Which lines of the material contain the word "badge"? Show each one.

Excerpted records:
■ ■ ■ ■ ■ ■ ■
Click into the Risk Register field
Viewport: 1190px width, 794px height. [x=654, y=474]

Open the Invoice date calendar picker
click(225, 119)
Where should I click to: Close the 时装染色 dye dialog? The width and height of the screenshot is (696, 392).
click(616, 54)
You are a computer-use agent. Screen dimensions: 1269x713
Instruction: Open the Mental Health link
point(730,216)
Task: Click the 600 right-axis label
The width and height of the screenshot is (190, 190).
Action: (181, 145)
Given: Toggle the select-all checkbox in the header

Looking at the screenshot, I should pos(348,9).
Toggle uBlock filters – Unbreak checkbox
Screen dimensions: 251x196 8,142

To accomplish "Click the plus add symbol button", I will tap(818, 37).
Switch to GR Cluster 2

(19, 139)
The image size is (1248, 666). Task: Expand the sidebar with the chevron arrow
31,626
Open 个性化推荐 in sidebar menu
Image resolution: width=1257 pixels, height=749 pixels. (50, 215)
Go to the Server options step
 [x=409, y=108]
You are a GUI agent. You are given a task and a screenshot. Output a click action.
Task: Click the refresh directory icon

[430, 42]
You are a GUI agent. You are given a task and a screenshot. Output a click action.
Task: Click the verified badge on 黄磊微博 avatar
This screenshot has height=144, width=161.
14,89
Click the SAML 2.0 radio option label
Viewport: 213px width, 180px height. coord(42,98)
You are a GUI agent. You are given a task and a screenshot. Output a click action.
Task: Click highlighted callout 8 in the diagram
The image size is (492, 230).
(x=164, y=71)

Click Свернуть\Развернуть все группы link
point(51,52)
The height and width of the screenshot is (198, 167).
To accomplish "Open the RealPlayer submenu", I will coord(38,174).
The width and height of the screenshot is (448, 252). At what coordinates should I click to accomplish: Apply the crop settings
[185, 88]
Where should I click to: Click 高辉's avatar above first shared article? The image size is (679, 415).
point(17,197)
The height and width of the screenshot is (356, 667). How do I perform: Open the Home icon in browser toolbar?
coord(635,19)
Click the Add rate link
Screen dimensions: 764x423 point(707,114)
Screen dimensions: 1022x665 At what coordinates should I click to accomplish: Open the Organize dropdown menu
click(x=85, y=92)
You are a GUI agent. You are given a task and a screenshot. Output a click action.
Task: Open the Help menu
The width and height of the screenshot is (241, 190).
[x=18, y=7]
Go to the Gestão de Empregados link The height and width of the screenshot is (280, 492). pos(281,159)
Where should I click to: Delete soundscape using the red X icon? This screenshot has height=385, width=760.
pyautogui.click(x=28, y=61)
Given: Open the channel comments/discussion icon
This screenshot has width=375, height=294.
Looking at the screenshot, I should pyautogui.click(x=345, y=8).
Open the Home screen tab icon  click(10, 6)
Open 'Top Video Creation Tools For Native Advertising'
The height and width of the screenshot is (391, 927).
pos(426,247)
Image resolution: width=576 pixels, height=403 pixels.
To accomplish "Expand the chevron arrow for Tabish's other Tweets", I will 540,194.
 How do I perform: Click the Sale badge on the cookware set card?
■ ■ ■ ■ ■ ■ ■
Output below:
Task: Click the verified badge on 黄磊微博 avatar
 How do I perform: Click the Sale badge on the cookware set card?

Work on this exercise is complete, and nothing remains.